On Wednesday, Washington Post media critic and CNN host Howard Kurtz reported that in 2002 syndicated columnist Maggie Gallagher "repeatedly defended President Bush's push for a $300 million initiative encouraging marriage as a way of strengthening families," without mentioning she "had a $21,500 contract with the Department of Health and Human Services to help promote the president's proposal."

Gallagher said in a statement published Wednesday that she was hired by HHS because of her "lifelong experience in marriage research, public education and advocacy."

She was paid to prepare presentation on the benefits of marriage for HHS managers, to draft an essay on the topic for HHS Assistant Secretary Wade Horn and to prepare brochures on the topic, Gallagher wrote.

"I was not paid to promote marriage. I was paid to produce particular research and writing products ... which I produced," she wrote.

Gallagher, a frequent television guest and a former editor at the conservative National Review, is the author of three books on marriage and president of the new nonprofit organization, Institute for Marriage and Public Policy, based in Washington.

In retrospect, Gallagher said, she should have disclosed the contract to her readers when she later wrote in support of the Bush marriage initiative in her column.

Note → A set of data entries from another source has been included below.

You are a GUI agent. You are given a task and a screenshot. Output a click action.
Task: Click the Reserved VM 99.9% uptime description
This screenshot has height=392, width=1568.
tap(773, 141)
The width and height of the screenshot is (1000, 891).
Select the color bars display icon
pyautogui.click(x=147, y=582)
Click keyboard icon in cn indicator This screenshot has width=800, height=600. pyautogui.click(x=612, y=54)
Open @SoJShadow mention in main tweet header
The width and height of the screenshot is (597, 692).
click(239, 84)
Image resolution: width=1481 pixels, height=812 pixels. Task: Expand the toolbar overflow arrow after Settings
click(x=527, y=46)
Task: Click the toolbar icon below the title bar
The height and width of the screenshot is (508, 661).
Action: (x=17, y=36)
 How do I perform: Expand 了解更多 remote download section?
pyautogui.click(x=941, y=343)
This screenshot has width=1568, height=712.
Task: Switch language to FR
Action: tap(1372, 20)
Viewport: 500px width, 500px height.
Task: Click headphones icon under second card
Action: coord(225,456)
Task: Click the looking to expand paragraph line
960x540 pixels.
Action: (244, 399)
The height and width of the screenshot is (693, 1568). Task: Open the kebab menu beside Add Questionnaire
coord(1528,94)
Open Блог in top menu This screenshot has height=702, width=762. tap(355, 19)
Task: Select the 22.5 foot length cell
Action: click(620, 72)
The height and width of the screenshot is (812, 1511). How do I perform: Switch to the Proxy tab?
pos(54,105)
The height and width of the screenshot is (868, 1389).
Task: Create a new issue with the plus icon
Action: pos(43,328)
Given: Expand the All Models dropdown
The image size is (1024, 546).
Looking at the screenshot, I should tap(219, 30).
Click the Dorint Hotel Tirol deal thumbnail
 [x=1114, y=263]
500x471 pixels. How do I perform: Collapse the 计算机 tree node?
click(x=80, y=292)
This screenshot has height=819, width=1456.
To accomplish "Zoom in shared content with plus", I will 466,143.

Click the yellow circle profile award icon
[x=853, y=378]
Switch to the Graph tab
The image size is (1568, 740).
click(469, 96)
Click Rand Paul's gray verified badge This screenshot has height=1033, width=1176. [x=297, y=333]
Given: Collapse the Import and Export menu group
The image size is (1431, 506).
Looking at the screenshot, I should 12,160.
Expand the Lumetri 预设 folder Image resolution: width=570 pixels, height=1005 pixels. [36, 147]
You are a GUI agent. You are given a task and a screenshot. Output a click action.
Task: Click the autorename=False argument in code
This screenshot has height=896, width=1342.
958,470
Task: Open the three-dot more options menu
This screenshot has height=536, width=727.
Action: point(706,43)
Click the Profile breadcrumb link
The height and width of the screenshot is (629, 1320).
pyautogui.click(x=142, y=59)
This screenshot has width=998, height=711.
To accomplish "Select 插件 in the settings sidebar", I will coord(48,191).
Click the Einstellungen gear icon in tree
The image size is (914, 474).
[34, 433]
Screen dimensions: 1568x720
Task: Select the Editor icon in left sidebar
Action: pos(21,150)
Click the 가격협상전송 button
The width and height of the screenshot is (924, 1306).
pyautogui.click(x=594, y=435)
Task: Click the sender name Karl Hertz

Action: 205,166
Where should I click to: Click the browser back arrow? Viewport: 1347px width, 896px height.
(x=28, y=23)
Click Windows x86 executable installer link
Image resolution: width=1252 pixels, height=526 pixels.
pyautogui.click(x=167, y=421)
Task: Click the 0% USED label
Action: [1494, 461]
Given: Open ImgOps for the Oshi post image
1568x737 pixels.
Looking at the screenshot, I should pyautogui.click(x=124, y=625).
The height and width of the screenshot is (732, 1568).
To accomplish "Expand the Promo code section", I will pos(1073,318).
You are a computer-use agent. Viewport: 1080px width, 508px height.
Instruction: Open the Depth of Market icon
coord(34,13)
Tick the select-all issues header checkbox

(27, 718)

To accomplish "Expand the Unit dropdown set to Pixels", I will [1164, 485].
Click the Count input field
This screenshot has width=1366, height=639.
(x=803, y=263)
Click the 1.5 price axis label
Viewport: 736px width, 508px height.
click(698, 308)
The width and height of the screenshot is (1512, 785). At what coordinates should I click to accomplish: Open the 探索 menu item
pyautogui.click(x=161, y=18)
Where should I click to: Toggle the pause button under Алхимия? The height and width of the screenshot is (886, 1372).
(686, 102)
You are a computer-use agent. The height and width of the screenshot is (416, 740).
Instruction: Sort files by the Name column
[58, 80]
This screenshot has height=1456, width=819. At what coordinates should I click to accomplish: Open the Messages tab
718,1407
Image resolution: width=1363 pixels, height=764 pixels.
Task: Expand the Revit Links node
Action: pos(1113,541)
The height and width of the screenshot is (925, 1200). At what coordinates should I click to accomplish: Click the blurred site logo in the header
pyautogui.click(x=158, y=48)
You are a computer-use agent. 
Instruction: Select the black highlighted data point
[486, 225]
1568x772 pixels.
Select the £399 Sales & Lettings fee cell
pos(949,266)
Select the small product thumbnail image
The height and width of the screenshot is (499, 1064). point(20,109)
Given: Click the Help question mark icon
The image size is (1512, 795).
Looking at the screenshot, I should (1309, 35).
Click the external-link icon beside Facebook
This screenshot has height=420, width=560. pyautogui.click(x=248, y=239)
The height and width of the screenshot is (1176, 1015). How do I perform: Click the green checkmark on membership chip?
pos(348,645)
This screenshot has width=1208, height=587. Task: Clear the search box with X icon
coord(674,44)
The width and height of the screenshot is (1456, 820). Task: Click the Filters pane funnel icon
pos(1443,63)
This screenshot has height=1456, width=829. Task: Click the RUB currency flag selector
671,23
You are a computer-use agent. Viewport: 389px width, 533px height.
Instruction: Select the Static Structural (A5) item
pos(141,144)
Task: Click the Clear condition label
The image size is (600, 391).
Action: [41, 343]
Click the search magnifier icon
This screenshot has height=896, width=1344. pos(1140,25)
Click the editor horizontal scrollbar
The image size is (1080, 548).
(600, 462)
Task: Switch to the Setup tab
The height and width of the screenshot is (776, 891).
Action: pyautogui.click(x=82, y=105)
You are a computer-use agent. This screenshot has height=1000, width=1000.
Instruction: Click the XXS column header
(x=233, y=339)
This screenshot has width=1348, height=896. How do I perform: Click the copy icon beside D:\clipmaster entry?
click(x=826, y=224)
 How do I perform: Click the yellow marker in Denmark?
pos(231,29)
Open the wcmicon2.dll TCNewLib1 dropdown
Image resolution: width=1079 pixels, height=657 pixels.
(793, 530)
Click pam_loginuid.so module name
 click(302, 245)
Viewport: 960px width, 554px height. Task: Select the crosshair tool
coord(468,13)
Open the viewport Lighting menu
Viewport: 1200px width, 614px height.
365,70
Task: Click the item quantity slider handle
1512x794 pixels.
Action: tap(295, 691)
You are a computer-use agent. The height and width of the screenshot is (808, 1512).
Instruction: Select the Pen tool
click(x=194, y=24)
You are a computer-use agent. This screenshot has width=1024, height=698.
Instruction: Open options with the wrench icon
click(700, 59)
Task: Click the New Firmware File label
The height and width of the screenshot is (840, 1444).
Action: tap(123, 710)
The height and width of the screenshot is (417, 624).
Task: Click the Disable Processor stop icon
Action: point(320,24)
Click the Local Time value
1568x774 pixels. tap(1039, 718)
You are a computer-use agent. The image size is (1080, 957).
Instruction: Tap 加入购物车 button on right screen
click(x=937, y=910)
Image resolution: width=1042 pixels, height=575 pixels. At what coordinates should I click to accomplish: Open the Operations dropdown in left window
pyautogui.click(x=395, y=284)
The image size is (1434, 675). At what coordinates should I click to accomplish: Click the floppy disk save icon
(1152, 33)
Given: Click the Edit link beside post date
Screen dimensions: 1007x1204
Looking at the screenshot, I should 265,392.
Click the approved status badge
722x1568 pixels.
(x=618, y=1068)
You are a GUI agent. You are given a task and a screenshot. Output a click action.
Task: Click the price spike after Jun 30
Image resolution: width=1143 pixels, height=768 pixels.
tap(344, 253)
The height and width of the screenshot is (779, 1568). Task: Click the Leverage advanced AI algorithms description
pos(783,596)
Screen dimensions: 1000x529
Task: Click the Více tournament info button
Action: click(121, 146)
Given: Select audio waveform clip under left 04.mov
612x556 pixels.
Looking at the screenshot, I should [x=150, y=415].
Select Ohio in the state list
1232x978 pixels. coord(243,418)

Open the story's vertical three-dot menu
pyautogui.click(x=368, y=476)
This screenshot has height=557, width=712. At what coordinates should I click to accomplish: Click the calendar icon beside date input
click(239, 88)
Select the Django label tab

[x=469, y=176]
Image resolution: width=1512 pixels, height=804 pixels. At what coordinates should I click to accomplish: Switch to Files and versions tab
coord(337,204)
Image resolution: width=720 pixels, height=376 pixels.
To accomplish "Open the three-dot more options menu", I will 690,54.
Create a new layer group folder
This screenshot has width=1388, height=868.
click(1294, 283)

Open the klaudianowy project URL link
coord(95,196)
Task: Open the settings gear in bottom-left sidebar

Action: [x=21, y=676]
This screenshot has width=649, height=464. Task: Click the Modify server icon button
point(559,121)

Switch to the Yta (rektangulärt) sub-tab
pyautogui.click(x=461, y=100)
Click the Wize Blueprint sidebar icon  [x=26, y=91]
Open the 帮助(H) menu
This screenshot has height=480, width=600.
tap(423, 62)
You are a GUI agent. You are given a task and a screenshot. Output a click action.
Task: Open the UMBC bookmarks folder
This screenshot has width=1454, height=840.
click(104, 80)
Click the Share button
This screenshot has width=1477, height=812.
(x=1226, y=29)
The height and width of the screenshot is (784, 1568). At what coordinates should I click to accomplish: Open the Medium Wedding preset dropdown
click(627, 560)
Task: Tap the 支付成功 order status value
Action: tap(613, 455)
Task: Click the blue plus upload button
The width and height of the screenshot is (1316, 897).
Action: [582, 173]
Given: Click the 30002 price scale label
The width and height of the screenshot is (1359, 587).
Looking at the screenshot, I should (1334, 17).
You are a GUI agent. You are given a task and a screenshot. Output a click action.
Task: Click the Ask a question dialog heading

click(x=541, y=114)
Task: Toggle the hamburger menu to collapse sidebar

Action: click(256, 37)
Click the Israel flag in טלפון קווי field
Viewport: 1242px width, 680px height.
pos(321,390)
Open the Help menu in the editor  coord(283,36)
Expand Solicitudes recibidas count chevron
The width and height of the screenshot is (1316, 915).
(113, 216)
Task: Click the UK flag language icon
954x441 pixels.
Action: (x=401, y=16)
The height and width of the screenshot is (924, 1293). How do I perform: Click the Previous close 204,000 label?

"But the real truth is that it never occurred to me," she wrote. "I would have [disclosed the contract], if I had remembered it. My apologies to my readers," Gallagher said.

Earlier this month, conservative commentator Armstrong Williams acknowledged that his company received $240,000 from a public relations agency hired by the Department of Education to promote Bush's No Child Left Behind education reform plan.

Both Williams and outgoing Education Secretary Rod Paige said the money was paid to Williams' company to produce and air ads supporting the measure, which they insisted was legal. But Paige asked the department's inspector general to investigate.

Bush said Wednesday the Education Department made a mistake by paying Williams and insisted the White House did not know about it.

In a separate incident also cited by the Democratic lawmakers Wednesday, the Government Accountability Office found last May that the White House Office of National Drug Control Policy and HHS hired a public relations firm to produce and distribute promotional materials designed to look like video news reports.